This week we remember that one year ago, a peaceful protest in downtown Dallas was winding down when a gunman opened fire. His targets? Police. Five officers died. Nine others and two civilians were injured. We remember Lorne Ahrens, Michael Krol, Michael Smith, Patrick Zamarripa and Brent Thompson who lost their lives that night.
“Remember” is used 159 times in the Bible (at least in the NRSV) — we see it in both the Old and New Testaments. Clearly, remembering is important. From the very beginning of Israel’s history, God used symbols, feasts and monuments to memorialize covenants, rites, rituals and important acts and events. The symbols, feasts, monuments, etc. were intended to help God’s children (at that time and for generations to come) remember how God was at work in their midst.

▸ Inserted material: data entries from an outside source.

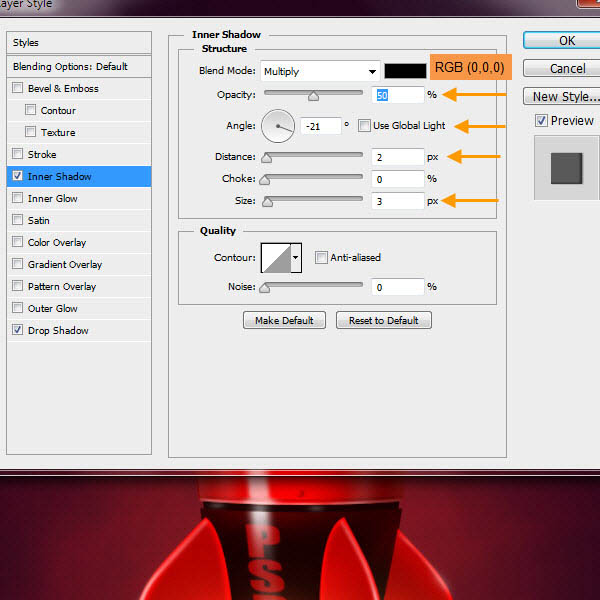Screen dimensions: 600x600
Task: Click the layer style preview thumbnail
Action: [566, 167]
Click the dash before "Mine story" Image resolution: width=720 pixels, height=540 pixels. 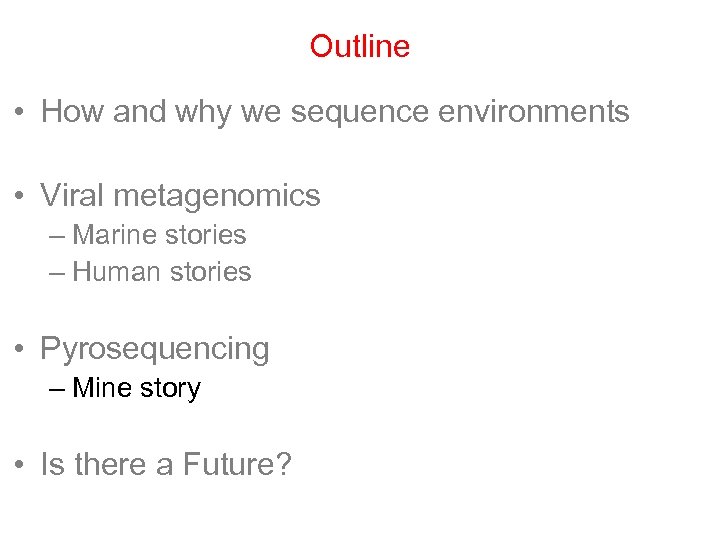click(x=55, y=389)
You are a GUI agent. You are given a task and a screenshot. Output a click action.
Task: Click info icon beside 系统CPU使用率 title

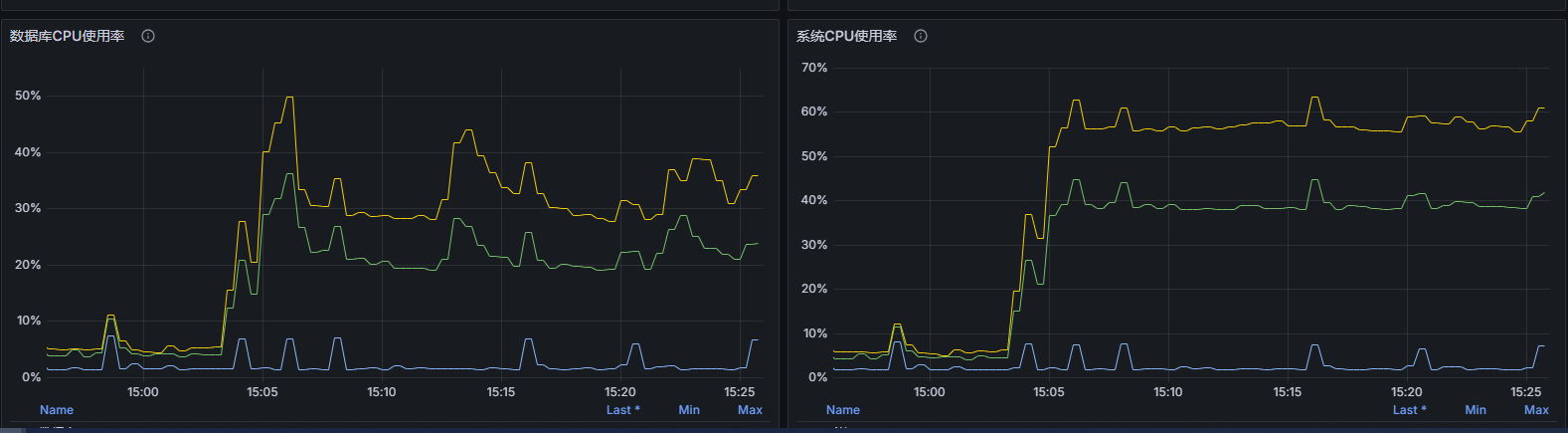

- God gave the rainbow to Noah
- The rite of circumcision to Abraham
- Required feasts
- Symbols of the temple furnishings
- Garments of the priests
- Monuments erected at the site of important happenings (on several occasions, Biblical people were told to make a monument of stone as a reminder of a miracle, battle or important event)
- The written Word
- The Lord’s Supper
Remembering is important — because it isn’t just about what happened in the past. Remembering informs us and also forms us — it spurs us into the future with hope.
- Remembering your wedding vows helps you focus again on your commitment.
- Remembering how scared you were when you were sick helps you cherish the days you have.
- Remembering how much you loved your kids when they were born makes you cherish them more now.
- Remembering the hard fought battles of freedom reminds us to defend that freedom in the present and to honor those who defended that freedom in the past.
- Remembering the birth of Christ in Bethlehem deepens our worship.
- Remembering the resurrection of Christ gives us hope at a graveside.
- Remembering how much it hurt to lose someone helps you cherish those you may have taken for granted.
- Remembering what you were before God changed you will help you be more loving toward those who have not yet experienced God’s transforming power.
Remembering 7/7/2016 is important for our community. I encourage you to take time to remember — with family or friends, or even by participating this weekend in some of the activities scheduled in Dallas.
Let us as people of faith join together in remembering, so that we might keep an attitude of gratitude towards the men and women who put on the uniform each day to serve and protect. If you have stopped, start again, thanking police officers when you see them even if they have just pulled you over for speeding or a traffic violation.
We are a memorial people and so let us continue to find ways to remember both the spiritual, civil, and personal events that have made us who we are.